The escalating use and misuse of Holocaust imagery and Nazi comparisons in contemporary political life and popular culture is a disturbing trend that is worrying, and dangerous. This phenomenon, on a scale unprecedented in American political culture, demands that we understand and engage those who politicize Holocaust memory. Is Holocaust memory uniquely susceptible to such abuse and distortion? Can we protect its accurate representation? Join us for a conversation with Omer Bartov, John P. Birkelund Distinguished Professor of European History at Brown University. The program will be moderated by Steven M. Wasserstrom, Moe and Izetta Tonkon Professor of Judaic Studies and the Humanities Reed College. The program is co-sponsored by the Holocaust and Genocide Studies Project at Portland State University, the Never Again Coalition, and OJMCHE.
Watch a recording of this event here.
This program is the inaugural lecture of the Herbert and Ella Ostroff Endowment Fund.

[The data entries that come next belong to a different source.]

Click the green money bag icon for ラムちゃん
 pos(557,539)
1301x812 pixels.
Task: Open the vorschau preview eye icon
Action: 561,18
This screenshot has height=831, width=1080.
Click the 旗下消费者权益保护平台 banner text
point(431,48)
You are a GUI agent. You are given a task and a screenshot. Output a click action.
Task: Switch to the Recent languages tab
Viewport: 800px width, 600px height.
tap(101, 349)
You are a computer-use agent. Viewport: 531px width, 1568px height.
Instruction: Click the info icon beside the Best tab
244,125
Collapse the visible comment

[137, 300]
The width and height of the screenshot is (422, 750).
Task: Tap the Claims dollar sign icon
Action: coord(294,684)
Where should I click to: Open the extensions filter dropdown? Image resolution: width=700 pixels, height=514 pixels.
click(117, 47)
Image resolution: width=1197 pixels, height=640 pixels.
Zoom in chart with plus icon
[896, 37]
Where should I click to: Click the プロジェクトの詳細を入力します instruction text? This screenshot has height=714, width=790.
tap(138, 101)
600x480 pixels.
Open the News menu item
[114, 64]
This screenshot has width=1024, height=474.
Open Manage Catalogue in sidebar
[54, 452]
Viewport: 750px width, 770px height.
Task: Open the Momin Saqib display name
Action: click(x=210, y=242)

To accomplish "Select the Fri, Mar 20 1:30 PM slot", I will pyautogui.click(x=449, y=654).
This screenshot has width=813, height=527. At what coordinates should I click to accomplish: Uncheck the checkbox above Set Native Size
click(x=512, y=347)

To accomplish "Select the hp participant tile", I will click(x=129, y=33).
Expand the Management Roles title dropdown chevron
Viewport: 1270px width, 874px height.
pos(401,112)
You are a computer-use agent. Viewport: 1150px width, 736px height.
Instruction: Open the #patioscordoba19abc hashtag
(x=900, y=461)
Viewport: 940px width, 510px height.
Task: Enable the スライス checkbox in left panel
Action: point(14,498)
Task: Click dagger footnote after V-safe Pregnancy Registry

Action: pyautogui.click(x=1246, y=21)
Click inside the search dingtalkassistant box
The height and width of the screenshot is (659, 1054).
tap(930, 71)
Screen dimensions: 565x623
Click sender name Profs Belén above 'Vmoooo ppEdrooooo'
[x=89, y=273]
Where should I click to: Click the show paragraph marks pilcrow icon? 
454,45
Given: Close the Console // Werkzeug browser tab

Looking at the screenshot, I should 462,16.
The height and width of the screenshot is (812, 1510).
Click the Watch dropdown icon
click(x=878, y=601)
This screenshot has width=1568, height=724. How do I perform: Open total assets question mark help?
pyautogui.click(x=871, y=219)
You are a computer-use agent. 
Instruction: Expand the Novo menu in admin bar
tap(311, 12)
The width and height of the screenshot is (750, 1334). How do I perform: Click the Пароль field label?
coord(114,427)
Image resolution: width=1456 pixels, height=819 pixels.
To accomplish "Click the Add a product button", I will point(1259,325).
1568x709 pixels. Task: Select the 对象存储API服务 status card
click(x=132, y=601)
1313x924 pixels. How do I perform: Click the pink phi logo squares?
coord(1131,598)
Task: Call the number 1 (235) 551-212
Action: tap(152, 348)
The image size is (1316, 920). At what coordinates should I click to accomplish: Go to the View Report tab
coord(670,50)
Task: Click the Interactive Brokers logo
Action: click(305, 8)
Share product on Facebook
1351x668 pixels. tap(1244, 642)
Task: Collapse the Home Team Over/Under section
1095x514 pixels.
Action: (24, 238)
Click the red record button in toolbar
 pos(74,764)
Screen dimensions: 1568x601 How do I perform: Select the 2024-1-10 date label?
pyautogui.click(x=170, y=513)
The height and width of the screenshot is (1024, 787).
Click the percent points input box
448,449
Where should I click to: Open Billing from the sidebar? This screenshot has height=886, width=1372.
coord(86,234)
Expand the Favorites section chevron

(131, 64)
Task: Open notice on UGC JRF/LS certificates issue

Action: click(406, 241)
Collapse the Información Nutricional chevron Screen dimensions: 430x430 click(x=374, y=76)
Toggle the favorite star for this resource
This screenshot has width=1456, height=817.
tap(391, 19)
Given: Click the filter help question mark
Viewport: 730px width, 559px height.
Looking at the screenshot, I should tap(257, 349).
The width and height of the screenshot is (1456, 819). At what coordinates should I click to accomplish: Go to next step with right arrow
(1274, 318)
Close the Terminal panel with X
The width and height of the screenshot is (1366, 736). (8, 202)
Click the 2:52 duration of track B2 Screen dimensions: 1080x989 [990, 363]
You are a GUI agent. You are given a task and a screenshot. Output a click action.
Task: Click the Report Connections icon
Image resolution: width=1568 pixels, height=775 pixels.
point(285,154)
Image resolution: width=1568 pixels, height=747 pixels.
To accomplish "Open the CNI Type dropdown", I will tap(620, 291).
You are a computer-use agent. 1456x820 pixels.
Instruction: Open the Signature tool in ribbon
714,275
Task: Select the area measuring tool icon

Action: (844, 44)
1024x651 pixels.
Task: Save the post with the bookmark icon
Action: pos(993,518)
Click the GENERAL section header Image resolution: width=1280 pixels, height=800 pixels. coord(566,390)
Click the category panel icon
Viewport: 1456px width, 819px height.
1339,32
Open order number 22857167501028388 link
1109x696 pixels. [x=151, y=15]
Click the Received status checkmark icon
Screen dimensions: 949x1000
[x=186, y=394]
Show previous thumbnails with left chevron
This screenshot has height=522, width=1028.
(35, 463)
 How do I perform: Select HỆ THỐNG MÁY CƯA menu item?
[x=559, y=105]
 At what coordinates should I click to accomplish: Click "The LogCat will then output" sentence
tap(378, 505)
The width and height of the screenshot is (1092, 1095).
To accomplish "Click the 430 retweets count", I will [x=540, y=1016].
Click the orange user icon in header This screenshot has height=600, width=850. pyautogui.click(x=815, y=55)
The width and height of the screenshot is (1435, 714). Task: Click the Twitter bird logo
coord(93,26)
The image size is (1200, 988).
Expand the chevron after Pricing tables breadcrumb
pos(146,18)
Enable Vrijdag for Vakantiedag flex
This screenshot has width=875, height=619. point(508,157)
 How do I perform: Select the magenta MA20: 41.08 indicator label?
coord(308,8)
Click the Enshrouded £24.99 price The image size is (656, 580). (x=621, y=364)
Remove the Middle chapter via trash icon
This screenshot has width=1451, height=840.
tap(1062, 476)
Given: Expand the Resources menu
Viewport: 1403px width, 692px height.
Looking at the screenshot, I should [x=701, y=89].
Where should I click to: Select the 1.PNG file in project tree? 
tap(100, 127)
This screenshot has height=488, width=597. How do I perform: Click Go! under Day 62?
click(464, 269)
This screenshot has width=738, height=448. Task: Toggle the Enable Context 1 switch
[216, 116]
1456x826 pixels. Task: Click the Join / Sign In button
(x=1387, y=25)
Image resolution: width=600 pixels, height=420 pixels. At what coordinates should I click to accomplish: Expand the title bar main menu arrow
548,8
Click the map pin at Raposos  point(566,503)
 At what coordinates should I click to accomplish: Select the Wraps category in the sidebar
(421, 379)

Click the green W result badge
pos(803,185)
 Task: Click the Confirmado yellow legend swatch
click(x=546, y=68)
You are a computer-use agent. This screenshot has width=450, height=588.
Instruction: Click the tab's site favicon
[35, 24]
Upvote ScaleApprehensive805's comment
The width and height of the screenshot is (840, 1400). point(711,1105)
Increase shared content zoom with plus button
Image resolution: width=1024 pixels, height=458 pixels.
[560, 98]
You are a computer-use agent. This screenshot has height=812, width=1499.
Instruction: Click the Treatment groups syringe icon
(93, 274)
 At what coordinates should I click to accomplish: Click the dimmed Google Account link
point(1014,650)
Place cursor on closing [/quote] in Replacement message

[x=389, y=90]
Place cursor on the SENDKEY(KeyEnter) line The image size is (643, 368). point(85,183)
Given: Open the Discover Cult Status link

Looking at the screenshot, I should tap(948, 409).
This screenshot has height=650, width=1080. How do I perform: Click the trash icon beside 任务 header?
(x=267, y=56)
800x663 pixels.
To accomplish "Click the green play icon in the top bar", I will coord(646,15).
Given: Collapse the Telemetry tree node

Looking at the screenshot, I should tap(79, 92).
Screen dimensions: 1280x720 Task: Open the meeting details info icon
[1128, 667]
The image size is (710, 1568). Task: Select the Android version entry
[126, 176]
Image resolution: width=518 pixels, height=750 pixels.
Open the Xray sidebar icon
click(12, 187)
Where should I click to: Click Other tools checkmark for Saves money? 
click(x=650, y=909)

Ella Ostroff was a Hungarian survivor who, along with her mother, two of her three sisters, and her brother, were deported to Auschwitz in 1944. Ella’s mother and brother were murdered in the gas chambers upon arrival. Ella and two of her sisters survived for nearly a year shuffling between Auschwitz, Birkenau, and Dachau. After being liberated by American soldiers on April 30, 1945, they lived for two years in a displaced person’s camp where they were reunited with their oldest sister. The sisters immigrated to the United States on September 21, 1947. Ella met Herbert in 1948 in upstate New York. They eventually settled in Portland, Oregon where they raised three children.
Herbert and Ella believed that education is the best way to prevent another Holocaust. Through living testimonies of survivors and on-going education about how the Holocaust happened, they believed that future generations would learn from the past and the experiences that Ella and her family endured during Second World War will never happen again.